- **Set task 1**:
Write out the passage of the rope and peg bed description starting at "Early beds used" and ending at "were not possible.", word for word.
** START Text excerpt **
Griswold Inn Rope and Peg Bed

Basic details

Griswold Inn Rope and Peg Bed is an artifact, with genre furniture.
Its dimensions are 59.5 in. high.
It was created sometime in 1800.
Worthington Historical Society is the contributor.
You can find the original at Worthington Historical Society.

Background

This American maple rope and peg bed came from the Griswold Inn. It is three-quarter size with sugar bucket finials. It is displayed in a bedroom in the 1811 portion of of the Orange Johnson House museum.


Early beds used ropes instead of springs to hold up the mattress or ticking. The ticks were usually stuffed with straw, corn husks and sometimes feathers. Travelers slept in their clothes or brought their own sheets. Sheets were a luxury, as doing laundry on the frontier required immense labor. Often people slept two or three to a bed, and private rooms were rare. Ten or twenty people might share a room, and those with no bed would sleep onthe floor. Quiet was an almost unattainable ideal. Most cabins had only one or two rooms, so privacy were not possible.


Another problem for frontier travelers was vermin. Lacking modern insecticides and pest control, bedbugs, lice, fleas, rats, mice and mosquitoes plagued the hardy wanderer. Not until midcentury did many hotels in the midwest rise to the standards of the east coast.
** END Text excerpt **
** START Working data **
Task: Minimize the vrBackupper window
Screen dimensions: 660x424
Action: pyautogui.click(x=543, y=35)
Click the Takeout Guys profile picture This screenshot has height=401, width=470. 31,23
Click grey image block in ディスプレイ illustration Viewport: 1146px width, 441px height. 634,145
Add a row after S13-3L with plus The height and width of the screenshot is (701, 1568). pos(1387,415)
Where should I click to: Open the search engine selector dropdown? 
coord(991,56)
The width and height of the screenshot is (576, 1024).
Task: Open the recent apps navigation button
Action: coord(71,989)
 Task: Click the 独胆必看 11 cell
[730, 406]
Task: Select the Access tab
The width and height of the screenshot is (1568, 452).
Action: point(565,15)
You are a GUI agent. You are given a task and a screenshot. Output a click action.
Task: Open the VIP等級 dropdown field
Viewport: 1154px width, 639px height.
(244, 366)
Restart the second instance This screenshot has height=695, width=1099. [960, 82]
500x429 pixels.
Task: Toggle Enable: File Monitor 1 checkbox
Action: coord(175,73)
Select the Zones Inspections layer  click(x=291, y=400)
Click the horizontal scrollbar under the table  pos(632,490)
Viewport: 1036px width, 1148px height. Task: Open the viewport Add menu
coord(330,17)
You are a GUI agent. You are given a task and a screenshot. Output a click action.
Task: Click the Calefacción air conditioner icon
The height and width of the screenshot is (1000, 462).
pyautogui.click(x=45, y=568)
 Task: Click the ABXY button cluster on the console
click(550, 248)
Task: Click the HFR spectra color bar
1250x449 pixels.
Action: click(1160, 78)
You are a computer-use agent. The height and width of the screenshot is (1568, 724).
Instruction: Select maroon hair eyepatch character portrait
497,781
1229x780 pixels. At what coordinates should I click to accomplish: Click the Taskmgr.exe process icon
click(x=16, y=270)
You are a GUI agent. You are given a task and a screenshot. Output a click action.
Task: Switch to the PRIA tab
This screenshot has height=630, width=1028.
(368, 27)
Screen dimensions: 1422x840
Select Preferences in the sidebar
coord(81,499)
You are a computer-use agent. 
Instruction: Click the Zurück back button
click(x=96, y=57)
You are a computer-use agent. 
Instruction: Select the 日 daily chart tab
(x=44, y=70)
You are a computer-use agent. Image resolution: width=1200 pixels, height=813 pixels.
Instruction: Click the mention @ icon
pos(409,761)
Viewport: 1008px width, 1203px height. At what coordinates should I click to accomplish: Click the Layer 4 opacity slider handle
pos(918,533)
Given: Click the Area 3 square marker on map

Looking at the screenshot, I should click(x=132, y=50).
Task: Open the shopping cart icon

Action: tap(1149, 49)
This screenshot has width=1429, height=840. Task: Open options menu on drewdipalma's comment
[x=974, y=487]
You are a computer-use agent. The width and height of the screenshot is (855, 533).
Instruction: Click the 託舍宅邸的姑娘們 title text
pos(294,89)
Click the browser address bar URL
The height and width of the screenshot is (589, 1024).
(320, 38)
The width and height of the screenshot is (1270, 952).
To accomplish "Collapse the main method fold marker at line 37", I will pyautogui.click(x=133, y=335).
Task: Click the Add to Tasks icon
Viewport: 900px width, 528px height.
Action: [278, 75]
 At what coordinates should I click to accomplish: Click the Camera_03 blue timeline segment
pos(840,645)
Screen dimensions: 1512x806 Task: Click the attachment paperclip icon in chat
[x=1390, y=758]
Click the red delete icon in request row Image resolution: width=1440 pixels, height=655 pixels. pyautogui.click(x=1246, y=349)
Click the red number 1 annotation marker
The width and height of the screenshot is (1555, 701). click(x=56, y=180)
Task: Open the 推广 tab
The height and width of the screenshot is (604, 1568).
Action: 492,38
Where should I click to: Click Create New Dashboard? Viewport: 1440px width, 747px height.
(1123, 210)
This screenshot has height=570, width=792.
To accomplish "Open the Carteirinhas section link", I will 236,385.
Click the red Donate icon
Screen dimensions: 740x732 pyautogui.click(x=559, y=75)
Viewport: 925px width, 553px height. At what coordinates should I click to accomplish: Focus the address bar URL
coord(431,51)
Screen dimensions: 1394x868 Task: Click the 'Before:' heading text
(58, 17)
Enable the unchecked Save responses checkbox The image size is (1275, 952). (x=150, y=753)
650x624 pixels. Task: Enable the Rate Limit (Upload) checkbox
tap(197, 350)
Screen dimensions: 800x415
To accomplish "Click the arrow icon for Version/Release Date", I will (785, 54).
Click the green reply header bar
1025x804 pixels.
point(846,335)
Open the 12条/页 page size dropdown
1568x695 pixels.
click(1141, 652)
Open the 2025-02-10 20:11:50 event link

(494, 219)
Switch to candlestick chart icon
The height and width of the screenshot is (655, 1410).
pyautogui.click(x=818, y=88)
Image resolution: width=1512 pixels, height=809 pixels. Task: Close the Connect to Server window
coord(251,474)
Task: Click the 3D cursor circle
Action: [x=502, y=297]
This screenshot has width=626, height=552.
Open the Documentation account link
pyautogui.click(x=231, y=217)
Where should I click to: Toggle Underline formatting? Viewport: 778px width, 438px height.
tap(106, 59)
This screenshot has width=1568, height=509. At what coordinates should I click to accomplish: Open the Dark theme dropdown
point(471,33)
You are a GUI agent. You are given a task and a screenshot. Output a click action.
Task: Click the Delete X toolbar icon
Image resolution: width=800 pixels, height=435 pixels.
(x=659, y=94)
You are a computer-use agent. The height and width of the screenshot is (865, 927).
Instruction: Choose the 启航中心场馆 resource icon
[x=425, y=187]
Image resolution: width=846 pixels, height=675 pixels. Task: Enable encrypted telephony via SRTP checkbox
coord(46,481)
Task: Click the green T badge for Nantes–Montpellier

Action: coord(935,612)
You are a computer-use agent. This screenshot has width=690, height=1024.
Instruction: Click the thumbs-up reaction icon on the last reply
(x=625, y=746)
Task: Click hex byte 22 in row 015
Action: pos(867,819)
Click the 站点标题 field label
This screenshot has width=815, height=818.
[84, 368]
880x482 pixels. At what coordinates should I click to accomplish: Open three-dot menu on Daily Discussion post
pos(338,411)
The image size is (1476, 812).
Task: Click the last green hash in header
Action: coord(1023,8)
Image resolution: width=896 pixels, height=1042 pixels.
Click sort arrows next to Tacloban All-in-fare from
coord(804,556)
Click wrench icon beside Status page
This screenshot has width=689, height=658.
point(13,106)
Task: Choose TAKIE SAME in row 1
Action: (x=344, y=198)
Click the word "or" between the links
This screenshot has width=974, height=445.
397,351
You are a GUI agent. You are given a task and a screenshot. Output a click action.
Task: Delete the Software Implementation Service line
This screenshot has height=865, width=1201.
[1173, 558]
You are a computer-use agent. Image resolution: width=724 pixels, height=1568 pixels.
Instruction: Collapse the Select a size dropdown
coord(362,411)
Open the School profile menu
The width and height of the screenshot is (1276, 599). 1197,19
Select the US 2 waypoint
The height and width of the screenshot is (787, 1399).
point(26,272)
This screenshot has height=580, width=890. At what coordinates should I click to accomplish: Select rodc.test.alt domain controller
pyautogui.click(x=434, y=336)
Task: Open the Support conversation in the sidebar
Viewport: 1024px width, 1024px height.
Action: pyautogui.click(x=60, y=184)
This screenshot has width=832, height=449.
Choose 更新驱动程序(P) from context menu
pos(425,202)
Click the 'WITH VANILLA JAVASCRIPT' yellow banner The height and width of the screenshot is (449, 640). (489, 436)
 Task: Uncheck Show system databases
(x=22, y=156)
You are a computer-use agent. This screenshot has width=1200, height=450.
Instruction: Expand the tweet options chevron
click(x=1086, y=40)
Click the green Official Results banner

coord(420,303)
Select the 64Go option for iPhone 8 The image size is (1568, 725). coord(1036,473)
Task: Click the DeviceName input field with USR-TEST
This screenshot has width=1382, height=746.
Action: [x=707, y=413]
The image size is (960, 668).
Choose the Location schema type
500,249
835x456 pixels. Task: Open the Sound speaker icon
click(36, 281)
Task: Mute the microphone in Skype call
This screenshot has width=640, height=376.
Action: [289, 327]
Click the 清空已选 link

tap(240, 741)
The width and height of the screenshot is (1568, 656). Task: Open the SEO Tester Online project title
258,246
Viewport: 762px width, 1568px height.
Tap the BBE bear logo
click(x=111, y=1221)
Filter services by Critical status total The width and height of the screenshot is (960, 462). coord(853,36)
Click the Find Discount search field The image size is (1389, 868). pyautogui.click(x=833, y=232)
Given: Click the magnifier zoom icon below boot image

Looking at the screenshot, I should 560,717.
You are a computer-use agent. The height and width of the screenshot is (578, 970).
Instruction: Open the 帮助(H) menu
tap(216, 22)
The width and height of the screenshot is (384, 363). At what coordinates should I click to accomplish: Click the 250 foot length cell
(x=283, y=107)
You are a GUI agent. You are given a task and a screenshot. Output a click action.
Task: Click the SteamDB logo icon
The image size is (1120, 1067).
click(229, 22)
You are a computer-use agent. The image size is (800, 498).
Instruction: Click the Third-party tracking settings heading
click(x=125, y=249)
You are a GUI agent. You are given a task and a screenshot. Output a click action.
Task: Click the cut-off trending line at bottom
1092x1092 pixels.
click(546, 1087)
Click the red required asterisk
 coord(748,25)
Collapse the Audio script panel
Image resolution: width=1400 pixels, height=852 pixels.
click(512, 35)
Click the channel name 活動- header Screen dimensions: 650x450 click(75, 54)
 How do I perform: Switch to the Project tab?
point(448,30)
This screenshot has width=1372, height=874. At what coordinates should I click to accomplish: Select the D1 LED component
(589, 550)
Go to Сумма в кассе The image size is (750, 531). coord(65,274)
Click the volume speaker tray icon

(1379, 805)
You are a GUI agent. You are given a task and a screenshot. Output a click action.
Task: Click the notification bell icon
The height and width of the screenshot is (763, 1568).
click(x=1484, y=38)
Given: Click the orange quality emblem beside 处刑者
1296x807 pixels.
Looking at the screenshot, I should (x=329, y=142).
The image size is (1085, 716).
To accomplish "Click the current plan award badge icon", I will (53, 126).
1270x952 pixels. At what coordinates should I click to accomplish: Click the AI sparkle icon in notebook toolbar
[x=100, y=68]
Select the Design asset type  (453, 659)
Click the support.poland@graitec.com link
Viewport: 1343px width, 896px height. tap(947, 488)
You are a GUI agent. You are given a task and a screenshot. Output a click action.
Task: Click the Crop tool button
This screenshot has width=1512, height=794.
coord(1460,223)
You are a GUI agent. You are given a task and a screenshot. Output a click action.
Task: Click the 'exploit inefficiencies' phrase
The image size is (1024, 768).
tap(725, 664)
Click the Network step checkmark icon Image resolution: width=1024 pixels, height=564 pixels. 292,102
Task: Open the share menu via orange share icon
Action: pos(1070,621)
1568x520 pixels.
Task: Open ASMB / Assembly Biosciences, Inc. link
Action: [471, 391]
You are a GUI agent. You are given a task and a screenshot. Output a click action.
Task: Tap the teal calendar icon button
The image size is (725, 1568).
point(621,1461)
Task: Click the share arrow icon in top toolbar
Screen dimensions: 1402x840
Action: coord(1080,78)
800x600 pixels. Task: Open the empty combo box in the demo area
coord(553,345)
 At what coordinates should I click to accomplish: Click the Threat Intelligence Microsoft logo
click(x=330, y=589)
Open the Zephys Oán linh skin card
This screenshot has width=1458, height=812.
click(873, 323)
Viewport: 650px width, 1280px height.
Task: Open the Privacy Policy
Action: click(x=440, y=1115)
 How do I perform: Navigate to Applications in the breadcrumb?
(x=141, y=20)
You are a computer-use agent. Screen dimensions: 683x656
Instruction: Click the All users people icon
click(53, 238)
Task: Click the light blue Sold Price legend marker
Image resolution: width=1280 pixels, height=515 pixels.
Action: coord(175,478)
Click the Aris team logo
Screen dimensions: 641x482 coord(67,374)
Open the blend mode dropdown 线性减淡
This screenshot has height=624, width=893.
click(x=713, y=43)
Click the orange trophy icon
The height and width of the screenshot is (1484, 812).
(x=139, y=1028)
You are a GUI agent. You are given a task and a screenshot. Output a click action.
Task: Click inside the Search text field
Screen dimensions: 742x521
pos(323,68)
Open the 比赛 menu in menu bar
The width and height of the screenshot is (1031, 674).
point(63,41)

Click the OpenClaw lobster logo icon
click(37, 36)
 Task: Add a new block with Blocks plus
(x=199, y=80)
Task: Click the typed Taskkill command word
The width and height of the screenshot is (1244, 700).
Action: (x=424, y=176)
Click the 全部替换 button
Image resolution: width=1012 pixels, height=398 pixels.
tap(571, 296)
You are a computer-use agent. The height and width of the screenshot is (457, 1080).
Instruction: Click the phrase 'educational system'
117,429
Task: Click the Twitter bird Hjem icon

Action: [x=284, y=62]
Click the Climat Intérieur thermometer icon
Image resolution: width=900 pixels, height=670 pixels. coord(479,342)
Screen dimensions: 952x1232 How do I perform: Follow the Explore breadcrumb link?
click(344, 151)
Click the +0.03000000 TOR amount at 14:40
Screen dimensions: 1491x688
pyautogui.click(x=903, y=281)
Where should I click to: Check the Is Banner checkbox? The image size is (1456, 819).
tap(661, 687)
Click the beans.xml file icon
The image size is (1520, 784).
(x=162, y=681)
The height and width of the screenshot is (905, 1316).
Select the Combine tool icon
** END Working data **
- **Set task 2**:
Find each line in the records that contains the string "field", and copy those lines out. Case counts.

- **Task output 1**:
Early beds used ropes instead of springs to hold up the mattress or ticking. The ticks were usually stuffed with straw, corn husks and sometimes feathers. Travelers slept in their clothes or brought their own sheets. Sheets were a luxury, as doing laundry on the frontier required immense labor. Often people slept two or three to a bed, and private rooms were rare. Ten or twenty people might share a room, and those with no bed would sleep onthe floor. Quiet was an almost unattainable ideal. Most cabins had only one or two rooms, so privacy were not possible.

- **Task output 2**:
Task: Open the VIP等級 dropdown field
Click the 站点标题 field label
Task: Click the DeviceName input field with USR-TEST
Click the Find Discount search field The image size is (1389, 868). pyautogui.click(x=833, y=232)
Task: Click inside the Search text field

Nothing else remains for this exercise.